Smart Nano-Reactors for pH-Responsive Tumor Homing, Mitochondria-Targeting, and Enhanced Photodynamic- Immunotherapy of Cancer
Guangbao Yang1, Ligeng Xu1, Jun Xu1, Rui Zhang1, Guosheng Song1, Yu Chao1, Liangzhu Feng1, Fengxuan Han2, Ziliang Dong1, Bin Li2*, Zhuang Liu1*
1Institute of Functional Nano & Soft Materials (FUNSOM), Jiangsu Key Laboratory for Carbon-Based Functional Materials & Devices, Soochow University, 199 Ren’ai Road, Suzhou, 215123, Jiangsu, China.
2Orthopaedic Institute, Medical College, Soochow University, Suzhou, Jiangsu, China.

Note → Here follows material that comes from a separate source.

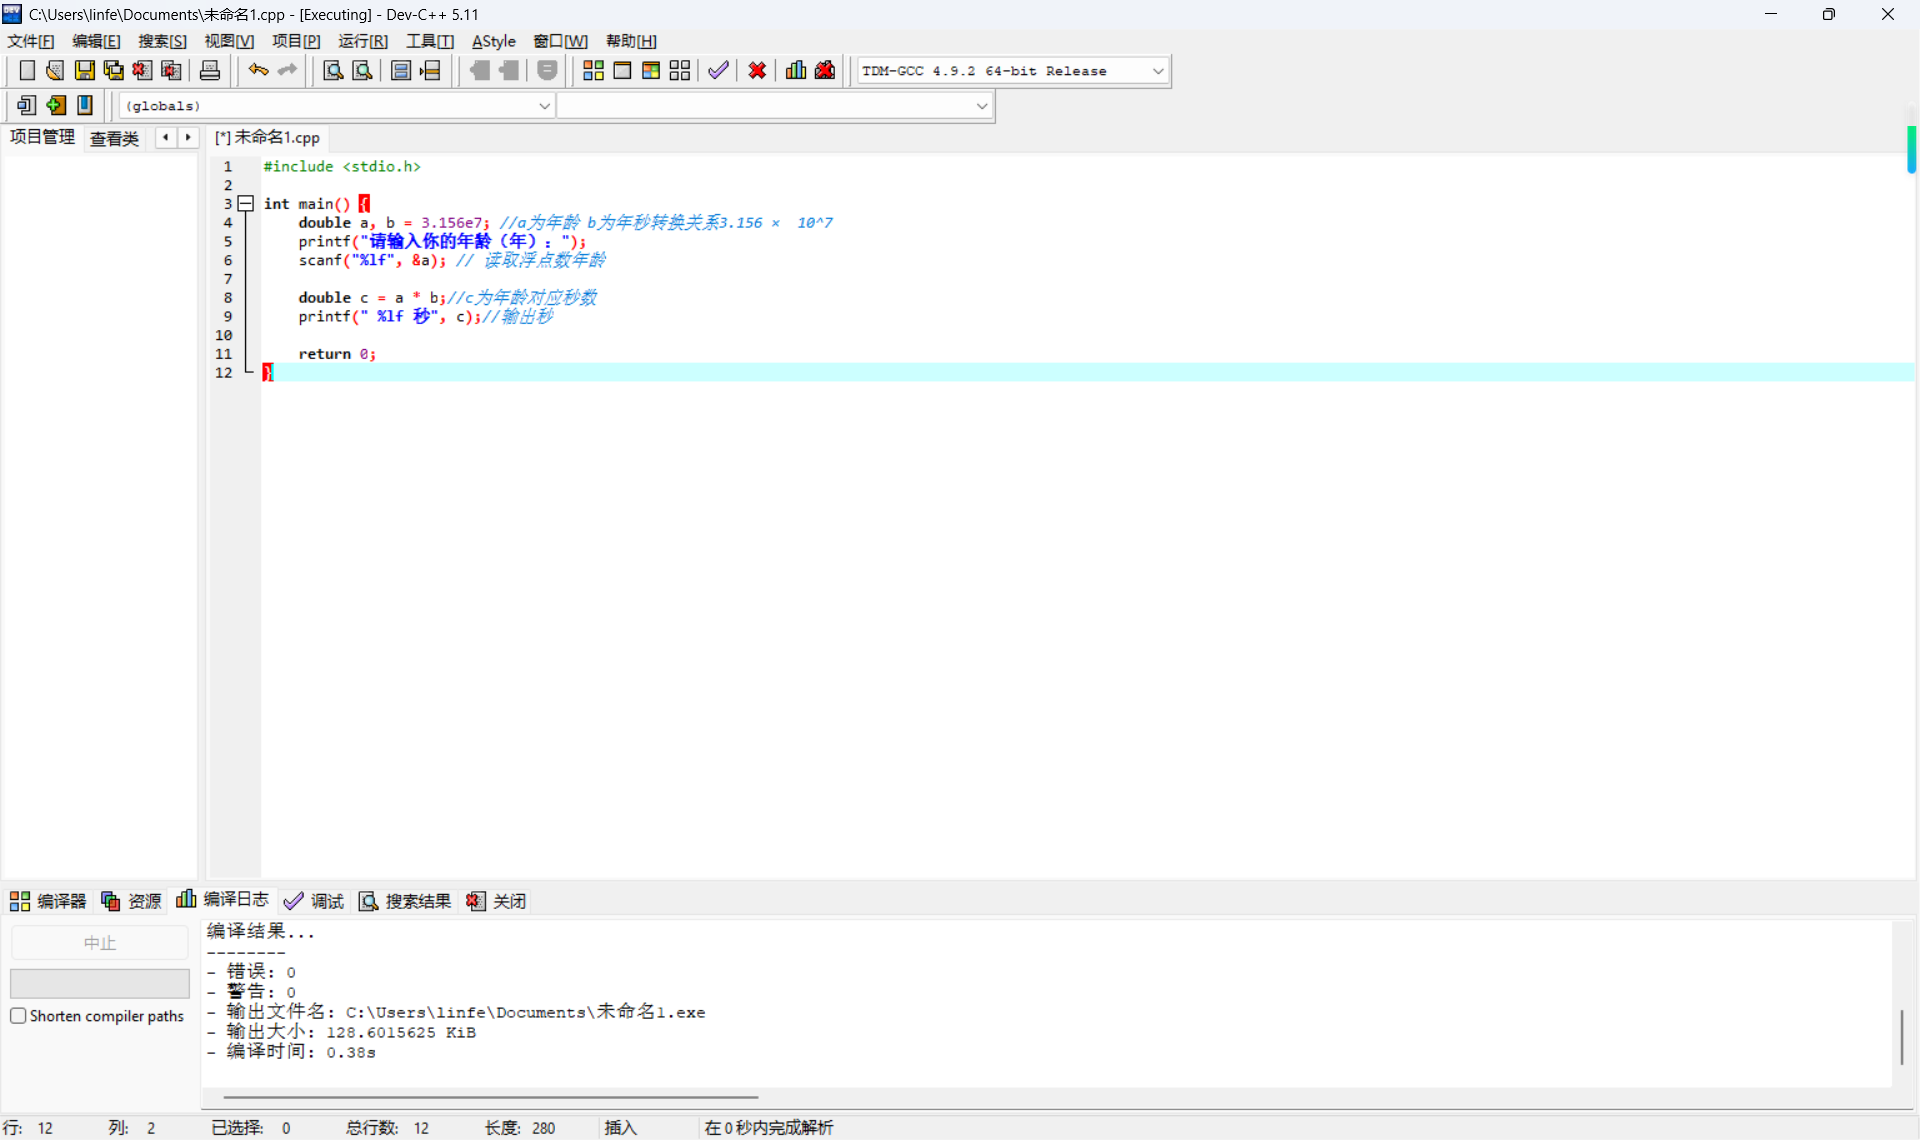
Task: Expand the (globals) scope dropdown
Action: 544,106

Photodynamic therapy (PDT) is an oxygen-dependent light-triggered non-invasive therapeutic method showing many promising aspects in cancer treatment. For effective PDT, nanoscale carriers are often needed to realize tumor-targeted delivery of photosensitizers, which ideally should further target specific cell organelles that are most vulnerable to reactive oxygen species (ROS). Secondly, as oxygen is critical for PDT-induced cancer destruction, overcoming hypoxia existing in majority of solid tumors is important for optimizing PDT efficacy. Furthermore, as PDT is a localized treatment method, achieving systemic antitumor therapeutic outcomes with PDT would have tremendous clinical values. Aiming at addressing the above challenges, we design a unique type of enzyme-encapsulated, photosensitizer-loaded hollow silica nanoparticles with rationally designed surface engineering as smart nano-reactors. Such nanoparticles with pH responsive surface coating show enhanced retention responding the acidic tumor microenvironment, and are able to further target mitochondria, the cellular organelle most sensitive to ROS. Meanwhile, decomposition of tumor endogenous H2O2 triggered by those nano-reactors would lead to greatly relieved tumor hypoxia, further favoring in vivo PDT. Moreover, by combining our nanoparticle-based PDT with check-point-blockade therapy, systemic antitumor immune responses could be achieved to kill non-irradiated tumors 1-2 cm away, promising for metastasis inhibition.